At the same time, the industry is experiencing an unprecedented wave of consolidation. The result? A perfect storm of capital, urgency and opportunity.
Two recent transactions capture this moment: Bank of Montreal's acquisition of Burgundy Asset Management Ltd. and Sagard Private Equity Canada's take-private of Lorne Park Capital Partners Inc. (also known as Bellwether Investment Management). These are more than headline-grabbing deals. They reflect a profound shift in how value is being defined and who's best positioned to capture it.
A feeding frenzy is underway in the Canadian wealth management space. Banks, independent dealers, private equity firms and consolidators are seeking exposure to high-margin, recurring, fee-based revenue. The demographics are on their side: more than half of Canadian financial advisors are over the age of 50, with succession planning looming large.
But while capital is abundant, high-quality platforms are not. That's why deals like Burgundy and Lorne Park matter. They're not just M&A transactions – they're signals to the rest of the market about what gets rewarded.
In Burgundy's case, the co-founders were remarkably candid. In an email to clients shortly after the sale announcement, Tony Arrell explained that their original intention had been to transition ownership internally. However, by the time they considered it seriously, the opportunity had passed: employees lacked the capital to fund a meaningful buyout, and the leadership was unwilling to dilute their long-held value-investing principles to attract outside financing.
In the end, BMO offered what internal succession could not: a culturally aligned partner, liquidity through publicly traded stock, and a structure that preserved Burgundy's investment autonomy while ensuring long-term continuity for clients and staff.
It's a story many founders know too well: they want to keep ownership 'in the family,' but the financial, operational and leadership handoff is rarely achievable without compromise. For firms that don't have Burgundy's scale or brand equity, it's even harder.
Ask most advisors what their practice is worth and you'll hear a familiar refrain: two to three times trailing revenue. The widely accepted industry rule of thumb implies a 2- to 3-per-cent price relative to assets under management (AUM), assuming a 1 per cent average fee rate.
But here's the catch. Burgundy, a firm with $27-billion in AUM, just traded at 2.3 per cent, while Lorne Park, with $3.9-billion in AUM, traded at 3.9 per cent of AUM. These are full-firm transactions with sophisticated infrastructure and recognizable brands.
So, why would a large wealth management firm pay an advisor 3 per cent of AUM to buy their book when other firms are only trading at 2 to 3 per cent?
The truth is, they might.

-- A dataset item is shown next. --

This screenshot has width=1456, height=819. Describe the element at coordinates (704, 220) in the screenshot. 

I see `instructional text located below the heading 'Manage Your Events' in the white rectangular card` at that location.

But it won't be because of an advisor's revenue multiple – it will be because of earnings before interest, tax, depreciation and amortization (EBITDA). Buyers are focused on what your business earns, not just what it brings in. If your practice generates strong margins, recurring cash flow, and has low advisor/key-person risk, it might justify a premium. If it doesn't, even 2 per cent of AUM may be a stretch.
Firms with strong EBITDA margins, scalable operations and sticky client relationships are trading at 10 to 15 times EBITDA even if the AUM multiple looks modest. But for those running a lifestyle practice, in which profits are drawn down annually and the business revolves around a single advisor, then even a two-times revenue multiple may be generous.
If you're an advisor or firm principal considering the next chapter – be it succession, retirement or recapitalization – now is the time to understand how buyers are evaluating value. Multiples are a starting point, not a finish line.
The Canadian wealth industry is entering its next phase. Buyers are sitting on the sidelines, ready to act. However, value creation and capture belong to those who look beyond the headline metrics and focus on building enduring, cash-generating businesses.
The lesson from Burgundy is simple. Succession is not optional; it's a matter of timing. The difference is whether you drive the process or respond to it.
Joe Millott is a partner at Fort Capital Partners, an independent investment bank that specializes in wealth and asset management mergers and acquisitions, with offices in Vancouver, Calgary and Toronto.